*Exercise task a:* According to the passage, where was the photo taken on the day of strong wind and spray?

** start of Passage provided **

The photo below was taken at Talisker Bay on the Isle of Skye, on a day where there was a strong wind blowing into the oncoming waves, spreading spray up above the horizon, leaving only sections of the horizontal line.
One of the paintings this day inspired had a composition from a higher viewpoint, not at sea level. The horizon line is dominant if you’re looking at the top third of the painting, enhanced by the fairly uniform sky colour. It creates a context for the more abstract lower part of the painting.
I’ve had my first go at an idea involving foxgloves, blind embossing and watercolour. Blind embossing is a printmaking technique where you “print” with the aim to create indentations in the paper rather than printing an image using ink. (The appeal isn’t simply that there’s no ink to clean up!)
My thoughts behind using blind embossing are about how white space can be a crucial part of the composition of a watercolour or ink painting, about having something in that area that doesn’t reveal itself unless you look closely, which will add to the overall painting whilst not detracting from the sense of white space.
The results are hard to photograph because it’s about the play of light across the surface. I still need to figure out a good setup for doing it, but the photos below will give you a sense of it.
I started with a bit of cardboard from a catfood box, drawing a foxglove on it to give me a reminder of the overall design I had in mine before cutting out shapes for individual flowers. Studio Cat Freyja had fun helping me with this; she does love to shred cardboard.

** end of Passage provided **

*Exercise task b:* From the entries below, return word for word the lines starting with the line that contains "This screenshot has width=367, height=374. Task: Tap the plant" and going on through the line that contains "[x=252, y=165]", including both of those lines.

** start of Stored data **

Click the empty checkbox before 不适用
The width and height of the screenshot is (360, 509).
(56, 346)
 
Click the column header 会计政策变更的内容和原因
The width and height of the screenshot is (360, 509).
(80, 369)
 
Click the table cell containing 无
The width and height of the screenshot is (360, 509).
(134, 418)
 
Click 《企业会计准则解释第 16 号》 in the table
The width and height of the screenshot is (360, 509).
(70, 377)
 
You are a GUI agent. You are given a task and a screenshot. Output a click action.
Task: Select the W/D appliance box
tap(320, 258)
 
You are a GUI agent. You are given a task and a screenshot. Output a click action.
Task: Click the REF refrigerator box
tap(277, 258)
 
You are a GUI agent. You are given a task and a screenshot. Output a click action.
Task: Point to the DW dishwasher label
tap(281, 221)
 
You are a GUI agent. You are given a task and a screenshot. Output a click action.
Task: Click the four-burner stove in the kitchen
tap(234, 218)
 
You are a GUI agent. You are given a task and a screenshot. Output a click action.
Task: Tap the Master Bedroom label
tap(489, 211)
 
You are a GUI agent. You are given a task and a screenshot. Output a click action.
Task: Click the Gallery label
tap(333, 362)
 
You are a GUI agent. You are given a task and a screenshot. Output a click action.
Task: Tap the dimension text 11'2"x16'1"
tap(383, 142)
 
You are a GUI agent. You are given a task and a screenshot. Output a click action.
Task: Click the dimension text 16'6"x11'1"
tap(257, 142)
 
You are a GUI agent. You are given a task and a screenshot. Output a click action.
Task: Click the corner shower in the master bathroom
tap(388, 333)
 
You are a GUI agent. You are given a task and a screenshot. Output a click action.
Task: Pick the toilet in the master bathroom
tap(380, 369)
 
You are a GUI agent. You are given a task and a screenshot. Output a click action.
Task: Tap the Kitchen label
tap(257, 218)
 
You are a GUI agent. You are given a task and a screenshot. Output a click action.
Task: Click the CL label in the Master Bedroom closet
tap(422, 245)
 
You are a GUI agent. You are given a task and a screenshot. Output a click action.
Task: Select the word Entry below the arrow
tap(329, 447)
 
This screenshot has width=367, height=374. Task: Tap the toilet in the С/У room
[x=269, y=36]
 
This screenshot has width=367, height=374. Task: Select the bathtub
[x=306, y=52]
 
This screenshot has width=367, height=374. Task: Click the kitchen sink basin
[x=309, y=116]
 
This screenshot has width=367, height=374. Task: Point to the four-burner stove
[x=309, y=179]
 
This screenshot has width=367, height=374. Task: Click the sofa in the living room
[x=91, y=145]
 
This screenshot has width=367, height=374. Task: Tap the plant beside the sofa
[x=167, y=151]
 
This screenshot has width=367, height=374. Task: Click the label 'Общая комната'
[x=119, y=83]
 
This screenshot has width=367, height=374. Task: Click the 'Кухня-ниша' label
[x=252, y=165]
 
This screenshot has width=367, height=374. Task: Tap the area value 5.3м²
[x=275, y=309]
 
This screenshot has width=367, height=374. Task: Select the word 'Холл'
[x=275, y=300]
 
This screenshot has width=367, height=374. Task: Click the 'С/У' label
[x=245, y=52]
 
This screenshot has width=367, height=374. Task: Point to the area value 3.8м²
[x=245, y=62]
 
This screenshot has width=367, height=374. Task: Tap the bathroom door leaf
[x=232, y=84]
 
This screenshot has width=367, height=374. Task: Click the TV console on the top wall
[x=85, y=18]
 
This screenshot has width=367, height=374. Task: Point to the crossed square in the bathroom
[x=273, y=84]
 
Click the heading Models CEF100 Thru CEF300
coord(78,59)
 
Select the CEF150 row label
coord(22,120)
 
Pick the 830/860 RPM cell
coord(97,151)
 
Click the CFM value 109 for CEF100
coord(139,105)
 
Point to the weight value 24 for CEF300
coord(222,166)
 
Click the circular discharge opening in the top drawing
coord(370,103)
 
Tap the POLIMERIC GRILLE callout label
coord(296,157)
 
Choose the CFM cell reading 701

** end of Stored data **

*Full output a:* At Talisker Bay on the Isle of Skye.

*Full output b:*
This screenshot has width=367, height=374. Task: Tap the plant beside the sofa
[x=167, y=151]
 
This screenshot has width=367, height=374. Task: Click the label 'Общая комната'
[x=119, y=83]
 
This screenshot has width=367, height=374. Task: Click the 'Кухня-ниша' label
[x=252, y=165]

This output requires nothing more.